__Task requirements__. A full, exact copy of the listing is needed, with images omitted.

[Opening Material to process section]

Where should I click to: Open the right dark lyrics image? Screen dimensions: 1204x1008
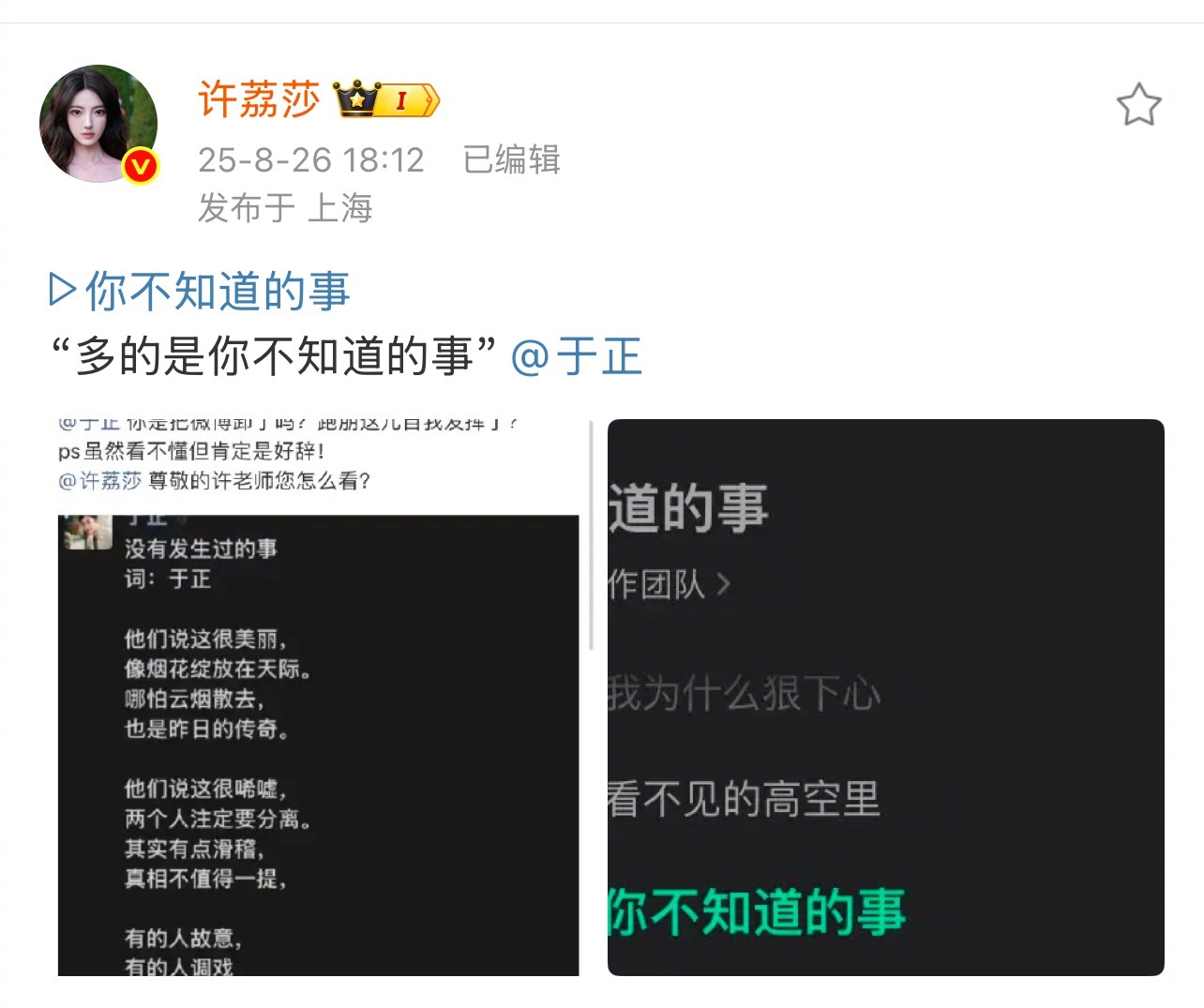pos(886,698)
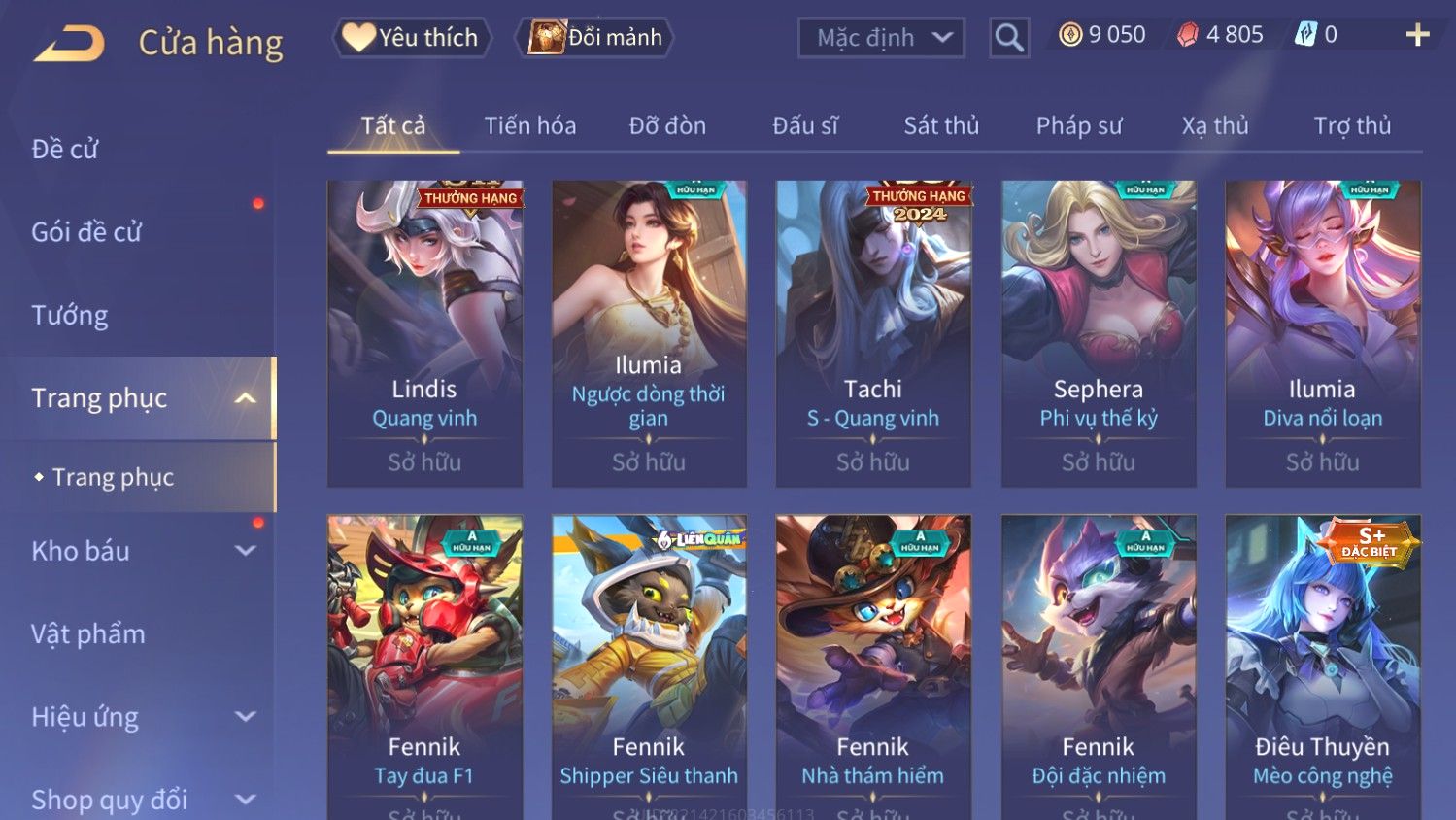Switch to the Sát thủ tab
Screen dimensions: 1456x820
click(x=941, y=126)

[Closing Material to process section]

__Answer section__.
Where should I click to: Open the right dark lyrics image? Screen dimensions: 1204x1008
pos(886,698)
Switch to the Sát thủ tab
Screen dimensions: 1456x820
click(x=941, y=126)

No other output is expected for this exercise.